「地獄の3日間は闇を抜ける為の通過儀礼」愚か者の身分 regencyさんの映画レビュー(感想・評価)
地獄の3日間は闇を抜ける為の通過儀礼
クリックして本文を読む
身寄りのない男たちから戸籍売買を行う闇ビジネスを稼業とする3人の若者が辿る、ある3日間。
メイン舞台が歌舞伎町の映画だと、個人的には『新宿インシデント』が印象強いが、どうしてもダーティなイメージがある。
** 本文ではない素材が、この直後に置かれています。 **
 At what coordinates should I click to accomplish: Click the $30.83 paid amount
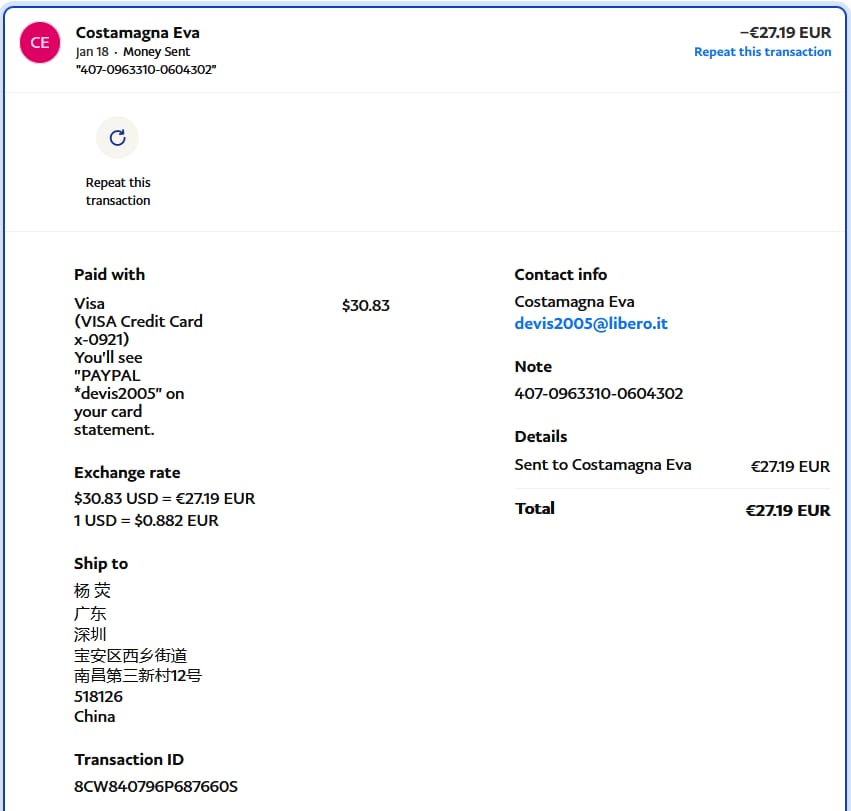[365, 305]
以前に比べて夜でも幾分歩きやすくはなったが、手軽に気軽に金を稼ぎたいという若者が吸い寄せられるように集い、中には違法常套な仕事にありつく。戸籍売買の実態、経済格差に伴う貧困層は若者にも及んでいるという日本の実情が生々しく活写されている。PG-12レイティングでは軽いのでは…というショッキングな顛末も含め、3人が直面する3日間は地獄ながらも、それまで染めてきた犯罪のツケを払うとともに、歌舞伎町=闇ビジネスを抜ける為の通過儀礼なのだ。
鑑賞後に原作を読んだが、原作では主要人物5人のところを、映画では3人に絞っている。この取捨選択を良しとするか否かは人それぞれだろうけど、少なくとも観やすさという点では奏功していると思う。あと、映画を観て感じた疑問点は原作である程度補完できた。
キャストに関しては、邦画やドラマを全くと言っていいほど観ないので、3人を演じた俳優も名前でしか知らなかったが総じて良い役者だと思う。とりわけ綾野剛は存在が松田優作とダブった。あとどうしても脇役に目が行ってしまうが、田邊和也や松浦祐也のイイ顔ぶりが最高。